Em 2006, Lily Allen apareceu no mundo da música com o tema Smile, que entrou directamente para o número 1 da tabela de vendas. Numa semana, vendeu mais de 40 mil cópias. Três anos depois, Allen conheceu um lado mais negro da exposição mediática.  Em 2009, Alex Gray criou uma conta numa rede social intitulada @lilyallenRIP reclamando a autoria do tema da cantora The Fear. Seguiram-se cartas violentas, acusações, ameaças de suicídio. “Ele deixava essas cartas na minha editora, no escritório do meu manager, na loja da minha irmã, no meu apartamento”, contou a cantora ao jornal britânico The Guardian.

 

 

Uma noite, a cantora estava em palco e viu um cartaz: “Eu escrevi The Fear”. A cantora chegou ao fim da canção mas apressou-se a chamar a polícia, a quem já havia mostrado as cartas com as ameaças. Emprestaram-lhe um botão de pânico, mas pediram-lhe que o devolvesse ao fim de alguns meses. Até que um dia a cantora recebeu uma chamada da polícia dizendo que Allen Gray estava de novo “activo”: “Não sabia o que aquilo queria dizer. Fiz a minha própria investigação, contratei um advogado, tomei medidas para proteger a minha família. Nem sabia como era a cara dele”, conta a cantora. Mais tarde a polícia viria a mostrar-lhe uma fotografia de Allen, mas apenas por breves instantes.

O stalking – assédio persistente - é uma forma de violência na qual uma pessoa impõe sobre outra uma série de comportamentos de assédio indesejados ou intrusivos, de forma insistente. De acordo com o The Guardian, há 700 mil vítimas de stalking no Reino Unido todos os anos. Com o apoio de Lily Allen, o partido britânico da Igualdade da Mulher pôs em marcha um pedido de registo dos stalkers, tal como existe com os abusadores sexuais. Apenas 1% dos casos de perseguição e 16% dos casos de assédio culminam em acusações, refere o jornal britânico.

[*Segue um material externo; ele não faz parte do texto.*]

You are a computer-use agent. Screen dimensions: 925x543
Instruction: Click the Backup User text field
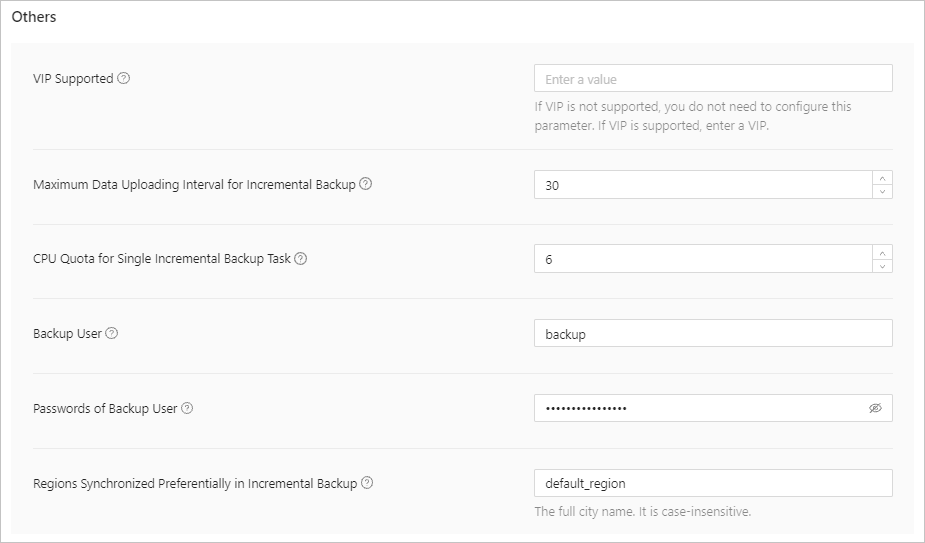pyautogui.click(x=712, y=334)
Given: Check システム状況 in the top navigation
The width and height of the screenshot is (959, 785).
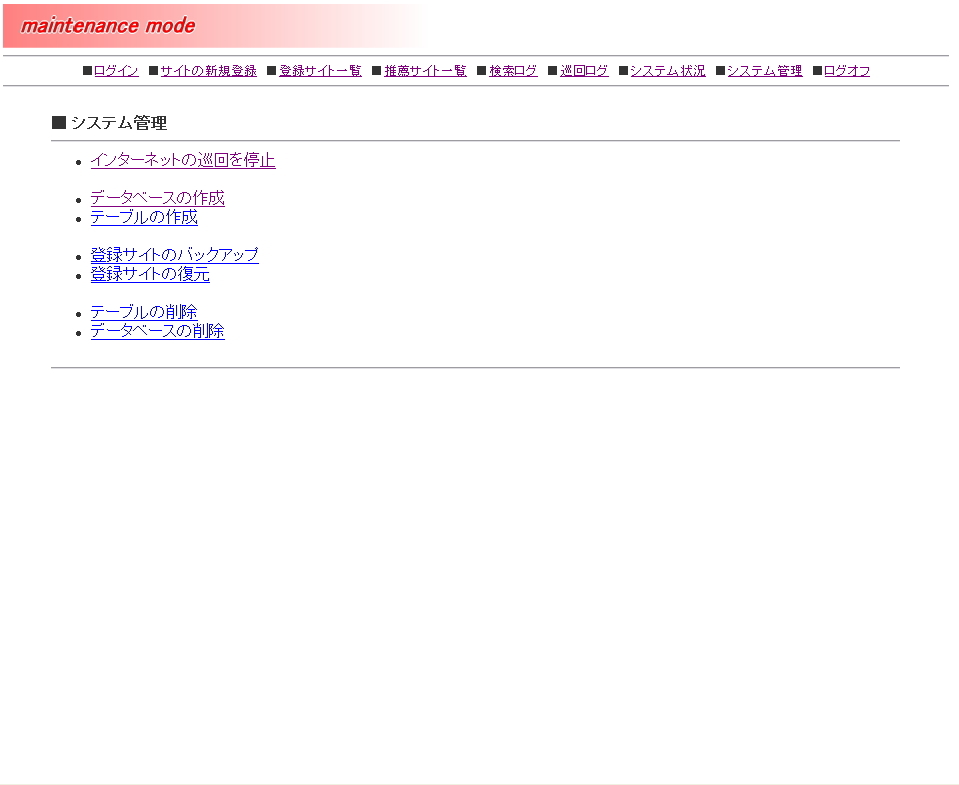Looking at the screenshot, I should [x=667, y=71].
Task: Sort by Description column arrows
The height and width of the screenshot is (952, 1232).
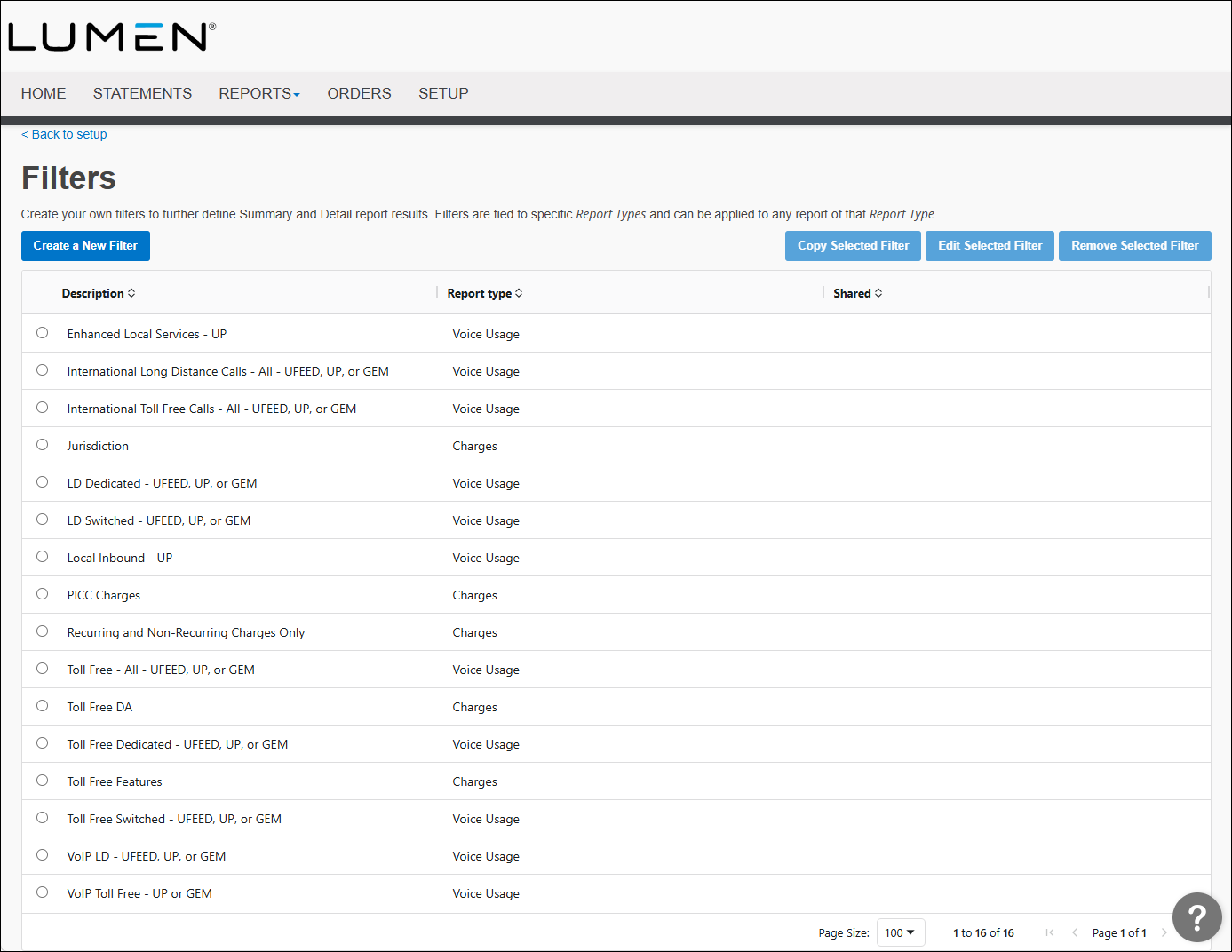Action: pyautogui.click(x=131, y=293)
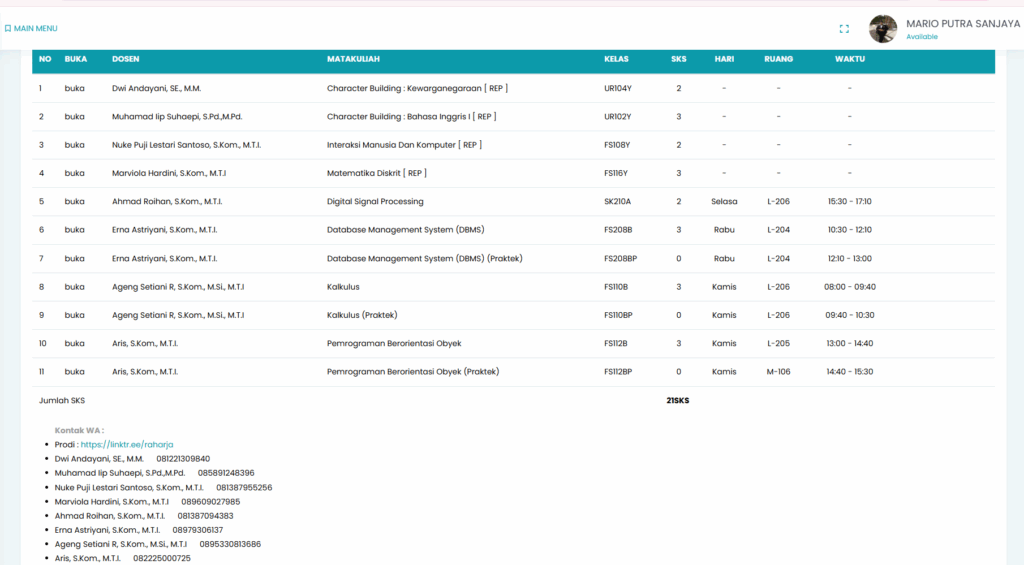This screenshot has height=565, width=1024.
Task: Click buka for Matematika Diskrit row
Action: coord(75,173)
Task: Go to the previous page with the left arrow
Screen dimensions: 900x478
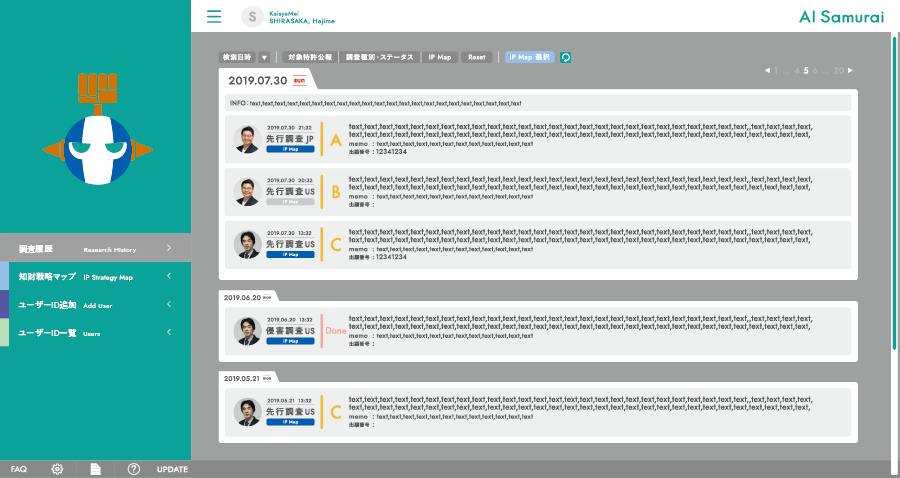Action: point(767,71)
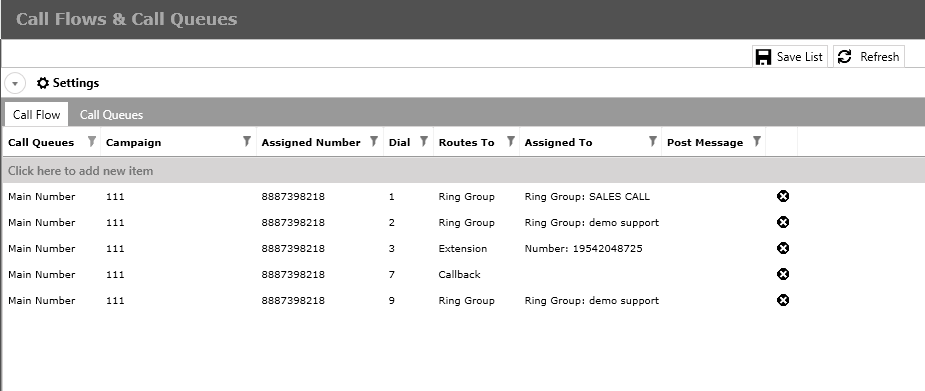This screenshot has height=391, width=925.
Task: Refresh the call flow list
Action: tap(869, 57)
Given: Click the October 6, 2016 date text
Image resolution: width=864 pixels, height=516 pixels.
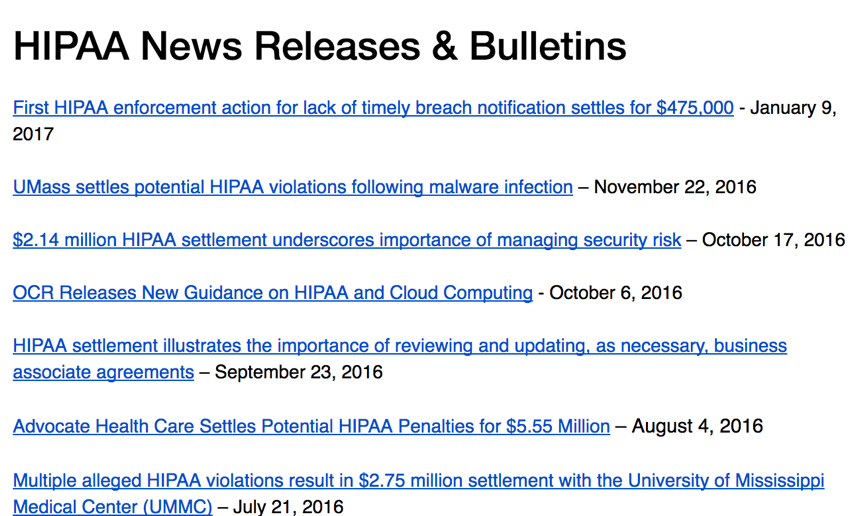Looking at the screenshot, I should pos(615,293).
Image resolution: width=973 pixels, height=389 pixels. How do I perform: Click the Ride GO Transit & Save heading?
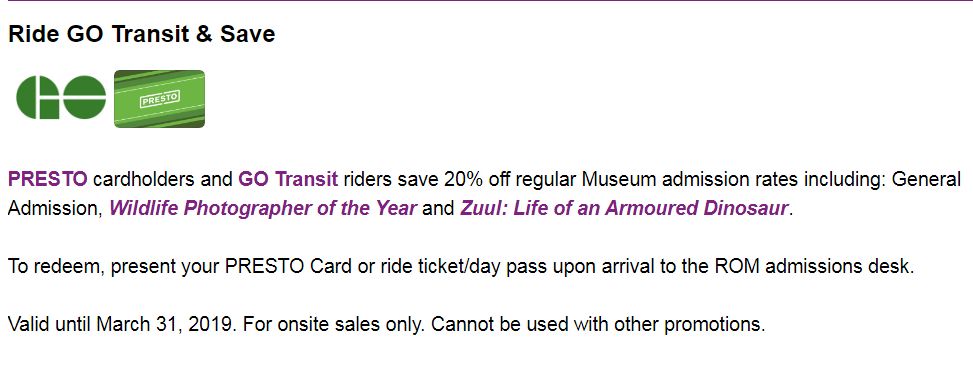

Em Portugal, quase meio milhar de pessoas, principalmente mulheres, queixou-se em 2015 de perseguição. Um tipo de agressão que é crime desde Setembro, com uma alteração ao Código Penal (lei 83/2015). De acordo com a lei, quem, "de modo reiterado, perseguir ou assediar outra pessoa, por qualquer meio, directa ou indirectamente, de forma adequada a provocar-lhe medo ou inquietação ou a prejudicar a sua liberdade de determinação, é punido com pena de prisão até três anos ou pena de multa, se pena mais grave não lhe couber, por força de outra disposição legal".

Num relatório da Universidade do Minho sobre stalking, de 2012, coordenado por Marlene Matos, afirma-se que uma em cada cinco pessoas entrevistadas admitiu ter sido vítima deste crime, em algum momento. Um fenómeno que atinge cidadãos comuns e figuras públicas. O caso mais conhecido em Portugal é o de uma mulher que, em 2010, foi condenada por perseguição do músico António Manuel Ribeiro. O vocalista dos UHF disse na altura ter recebido da stalker 1900 mensagens e ameças de morte.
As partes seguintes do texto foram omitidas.